In einem Health Technology Assessment (HTA, Technikfolgenabschätzung) aus England wurden die zusätzlichen Kosten für Technik und Kathetermaterial pro Jahr auf 1000–1400 £ (1160–1640 €) beziffert. Die Studien zeigten einige Vorteile der Insulinpumpentherapie sowohl für Kinder wie für Erwachsene mit einem Diabetes mellitus Typ 1 auf, nicht jedoch bei einem Diabetes mellitus Typ 2 oder bei Einsatz in der Schwangerschaft. Insgesamt zeigte sich die Insulinpumpentherapie kosteneffektiv.[5]

Pumpenfunktionen

Die heutigen Insulinpumpen bieten folgende Funktionen:[1]

  • Multibasalratenprogrammierung: Anpassung der Basalrate an den unterschiedlichen physiologischen Insulinbedarf im Tages- und Nachtverlauf
  • Basalratenprofile: Programmierung unterschiedlicher Basalraten an den physiologischen Bereich, der z. B. bei regelmäßigen Sportbelastungen, an Arbeitstagen und Wochenenden, Schichtarbeit oder Fernreisen unterschiedlich sein kann
  • Bolusoptionen: unterschiedlich schnelle Abgabe eines Insulinbolus vor bzw. während einer Mahlzeit unter Berücksichtigung des glykämischen Index der Nahrung
  • Bolusrechner: berechnet auf der Basis des aktuellen Blutglucosewertes, des Zielwertes, der tagesabhängigen Insulinempfindlichkeit und der rechnerisch noch wirksamen Insulinmenge die individuell notwendige Insulindosis.

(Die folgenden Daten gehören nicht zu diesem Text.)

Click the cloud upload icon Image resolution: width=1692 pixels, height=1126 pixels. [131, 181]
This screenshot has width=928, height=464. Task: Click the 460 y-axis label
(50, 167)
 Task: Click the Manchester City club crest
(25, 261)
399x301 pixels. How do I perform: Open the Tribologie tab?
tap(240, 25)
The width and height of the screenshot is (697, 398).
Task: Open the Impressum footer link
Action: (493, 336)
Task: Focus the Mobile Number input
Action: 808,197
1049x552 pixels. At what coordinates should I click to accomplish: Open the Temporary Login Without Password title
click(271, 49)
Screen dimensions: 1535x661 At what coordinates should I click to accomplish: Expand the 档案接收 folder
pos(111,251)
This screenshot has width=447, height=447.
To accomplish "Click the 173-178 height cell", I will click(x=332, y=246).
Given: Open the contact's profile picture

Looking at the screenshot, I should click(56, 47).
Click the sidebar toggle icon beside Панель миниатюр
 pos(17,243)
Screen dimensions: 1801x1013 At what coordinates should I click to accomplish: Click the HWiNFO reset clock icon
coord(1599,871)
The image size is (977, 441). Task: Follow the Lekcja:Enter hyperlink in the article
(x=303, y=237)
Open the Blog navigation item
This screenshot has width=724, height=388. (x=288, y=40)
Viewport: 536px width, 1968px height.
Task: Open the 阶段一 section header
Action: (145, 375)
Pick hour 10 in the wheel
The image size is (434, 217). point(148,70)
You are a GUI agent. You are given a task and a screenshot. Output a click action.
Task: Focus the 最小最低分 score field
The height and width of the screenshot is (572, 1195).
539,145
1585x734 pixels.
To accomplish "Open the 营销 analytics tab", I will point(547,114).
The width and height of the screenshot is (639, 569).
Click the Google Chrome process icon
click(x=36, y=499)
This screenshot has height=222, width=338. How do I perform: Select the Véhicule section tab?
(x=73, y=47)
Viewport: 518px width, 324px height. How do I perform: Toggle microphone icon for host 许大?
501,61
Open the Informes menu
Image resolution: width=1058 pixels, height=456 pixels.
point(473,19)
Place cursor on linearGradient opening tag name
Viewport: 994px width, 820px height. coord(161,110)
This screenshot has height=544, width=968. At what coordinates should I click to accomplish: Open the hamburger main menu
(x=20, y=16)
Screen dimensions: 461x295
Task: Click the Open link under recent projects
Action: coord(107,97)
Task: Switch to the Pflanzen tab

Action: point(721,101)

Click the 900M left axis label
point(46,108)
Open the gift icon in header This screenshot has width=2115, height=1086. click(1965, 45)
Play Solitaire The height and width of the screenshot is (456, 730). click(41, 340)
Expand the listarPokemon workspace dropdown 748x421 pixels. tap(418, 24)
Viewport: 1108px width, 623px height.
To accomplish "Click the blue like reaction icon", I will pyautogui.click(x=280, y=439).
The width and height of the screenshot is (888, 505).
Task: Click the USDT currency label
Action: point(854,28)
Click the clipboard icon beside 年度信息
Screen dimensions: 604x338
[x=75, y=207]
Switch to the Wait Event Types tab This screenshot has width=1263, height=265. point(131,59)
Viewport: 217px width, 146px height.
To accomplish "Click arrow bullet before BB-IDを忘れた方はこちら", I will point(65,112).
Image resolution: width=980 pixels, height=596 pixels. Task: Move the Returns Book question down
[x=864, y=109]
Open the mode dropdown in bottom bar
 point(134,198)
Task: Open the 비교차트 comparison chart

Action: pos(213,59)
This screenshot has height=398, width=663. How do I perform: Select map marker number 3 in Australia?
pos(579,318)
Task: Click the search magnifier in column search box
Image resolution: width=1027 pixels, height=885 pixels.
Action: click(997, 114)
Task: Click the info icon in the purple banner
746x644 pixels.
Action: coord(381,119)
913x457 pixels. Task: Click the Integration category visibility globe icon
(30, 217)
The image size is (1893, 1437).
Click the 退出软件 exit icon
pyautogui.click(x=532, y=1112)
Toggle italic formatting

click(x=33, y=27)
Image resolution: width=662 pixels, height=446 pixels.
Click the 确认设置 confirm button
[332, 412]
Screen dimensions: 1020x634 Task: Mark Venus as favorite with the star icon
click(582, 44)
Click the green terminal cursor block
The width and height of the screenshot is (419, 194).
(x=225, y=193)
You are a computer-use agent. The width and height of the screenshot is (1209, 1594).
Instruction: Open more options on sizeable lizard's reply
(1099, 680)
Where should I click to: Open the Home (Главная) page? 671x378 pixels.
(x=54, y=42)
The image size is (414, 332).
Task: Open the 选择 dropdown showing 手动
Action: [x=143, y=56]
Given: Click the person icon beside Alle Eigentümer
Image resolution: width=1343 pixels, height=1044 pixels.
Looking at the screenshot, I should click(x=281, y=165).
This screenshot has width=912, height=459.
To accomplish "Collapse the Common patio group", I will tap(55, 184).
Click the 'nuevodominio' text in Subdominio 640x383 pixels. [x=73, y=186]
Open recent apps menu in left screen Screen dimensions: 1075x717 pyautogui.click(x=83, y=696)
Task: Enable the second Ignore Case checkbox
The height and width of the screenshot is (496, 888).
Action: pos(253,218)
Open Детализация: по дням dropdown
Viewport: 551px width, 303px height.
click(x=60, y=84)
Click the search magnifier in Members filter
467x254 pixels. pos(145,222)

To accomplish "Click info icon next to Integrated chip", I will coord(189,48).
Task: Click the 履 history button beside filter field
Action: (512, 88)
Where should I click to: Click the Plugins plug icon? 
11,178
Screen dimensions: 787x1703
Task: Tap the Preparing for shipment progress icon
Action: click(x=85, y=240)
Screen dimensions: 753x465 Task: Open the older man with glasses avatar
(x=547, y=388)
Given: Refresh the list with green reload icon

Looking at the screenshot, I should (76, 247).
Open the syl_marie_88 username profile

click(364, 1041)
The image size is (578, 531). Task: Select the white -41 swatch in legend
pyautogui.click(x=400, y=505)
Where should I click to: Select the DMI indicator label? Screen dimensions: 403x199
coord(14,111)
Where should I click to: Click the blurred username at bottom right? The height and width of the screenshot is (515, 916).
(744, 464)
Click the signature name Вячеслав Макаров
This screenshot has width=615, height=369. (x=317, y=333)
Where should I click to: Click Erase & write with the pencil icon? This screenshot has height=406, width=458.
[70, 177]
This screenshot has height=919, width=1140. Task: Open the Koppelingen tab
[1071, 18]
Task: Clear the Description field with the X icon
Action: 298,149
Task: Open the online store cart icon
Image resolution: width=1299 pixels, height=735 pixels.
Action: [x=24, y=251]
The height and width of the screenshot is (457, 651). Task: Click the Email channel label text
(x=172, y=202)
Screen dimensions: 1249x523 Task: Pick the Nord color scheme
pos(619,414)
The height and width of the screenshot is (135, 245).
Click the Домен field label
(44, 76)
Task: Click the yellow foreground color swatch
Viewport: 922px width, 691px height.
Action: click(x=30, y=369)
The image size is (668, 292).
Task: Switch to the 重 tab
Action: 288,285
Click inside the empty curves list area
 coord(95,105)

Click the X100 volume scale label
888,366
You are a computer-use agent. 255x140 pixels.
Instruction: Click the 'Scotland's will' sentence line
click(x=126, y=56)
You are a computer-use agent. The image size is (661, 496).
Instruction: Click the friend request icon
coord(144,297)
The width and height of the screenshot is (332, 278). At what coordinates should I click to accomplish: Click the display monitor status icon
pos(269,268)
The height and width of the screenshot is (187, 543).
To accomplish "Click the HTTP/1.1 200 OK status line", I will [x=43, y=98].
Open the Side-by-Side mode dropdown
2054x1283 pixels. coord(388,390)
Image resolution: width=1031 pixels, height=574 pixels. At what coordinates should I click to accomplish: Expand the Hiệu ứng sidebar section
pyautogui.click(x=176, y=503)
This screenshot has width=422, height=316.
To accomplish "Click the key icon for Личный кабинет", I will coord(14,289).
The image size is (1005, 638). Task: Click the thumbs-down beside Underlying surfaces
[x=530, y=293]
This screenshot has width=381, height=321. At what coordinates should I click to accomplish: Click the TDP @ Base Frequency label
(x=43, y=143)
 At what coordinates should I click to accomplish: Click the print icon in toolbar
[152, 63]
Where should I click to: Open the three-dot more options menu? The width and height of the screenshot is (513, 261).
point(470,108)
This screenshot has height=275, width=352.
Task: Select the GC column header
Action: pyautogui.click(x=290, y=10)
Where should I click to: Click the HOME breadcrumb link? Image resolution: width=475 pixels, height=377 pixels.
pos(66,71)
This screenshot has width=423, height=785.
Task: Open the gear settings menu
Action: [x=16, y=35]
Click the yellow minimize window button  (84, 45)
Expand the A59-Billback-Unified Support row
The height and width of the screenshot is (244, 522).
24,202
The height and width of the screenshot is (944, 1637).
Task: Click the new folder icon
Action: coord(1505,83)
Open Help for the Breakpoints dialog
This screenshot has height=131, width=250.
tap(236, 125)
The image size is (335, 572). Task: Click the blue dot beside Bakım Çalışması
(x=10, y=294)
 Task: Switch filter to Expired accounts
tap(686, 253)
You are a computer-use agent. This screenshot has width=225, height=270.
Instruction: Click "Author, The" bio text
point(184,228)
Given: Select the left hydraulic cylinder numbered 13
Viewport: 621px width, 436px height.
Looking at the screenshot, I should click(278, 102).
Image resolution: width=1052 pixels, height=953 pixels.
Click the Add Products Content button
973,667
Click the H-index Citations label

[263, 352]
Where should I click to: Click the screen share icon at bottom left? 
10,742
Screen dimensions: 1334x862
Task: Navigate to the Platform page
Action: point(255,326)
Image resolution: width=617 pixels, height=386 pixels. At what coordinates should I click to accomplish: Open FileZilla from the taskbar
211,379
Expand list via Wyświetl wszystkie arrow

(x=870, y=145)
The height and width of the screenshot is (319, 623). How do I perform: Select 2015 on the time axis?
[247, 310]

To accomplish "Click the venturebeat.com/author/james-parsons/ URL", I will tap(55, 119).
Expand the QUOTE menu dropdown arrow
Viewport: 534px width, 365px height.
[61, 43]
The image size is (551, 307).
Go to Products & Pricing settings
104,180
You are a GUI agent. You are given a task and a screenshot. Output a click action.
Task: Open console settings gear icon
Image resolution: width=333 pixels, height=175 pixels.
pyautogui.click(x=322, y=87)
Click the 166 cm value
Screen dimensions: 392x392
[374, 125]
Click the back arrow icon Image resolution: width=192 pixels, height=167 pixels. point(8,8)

Einige Insulinpumpen bieten:

  • Schnittstellen: per Funk oder Bluetooth zur Kommunikation mit einem Blutzuckermessgerät, Fernbedienung oder Personalcomputer
  • Fernbedienung: Einstellen der Bolusgabe, ohne die Pumpe aus ihrer Halterung nehmen zu müssen
  • Sensorunterstützte Pumpentherapie (SuP): In Kommunikation mit einem kontinuierlich messenden Sensor (CGM) stoppt die Pumpe bei einem zu niedrigen Wert für eine bestimmte Zeit die Insulinzufuhr. Ob das die Häufigkeit von Hypoglykämien verringert, wird gerade in Studien überprüft.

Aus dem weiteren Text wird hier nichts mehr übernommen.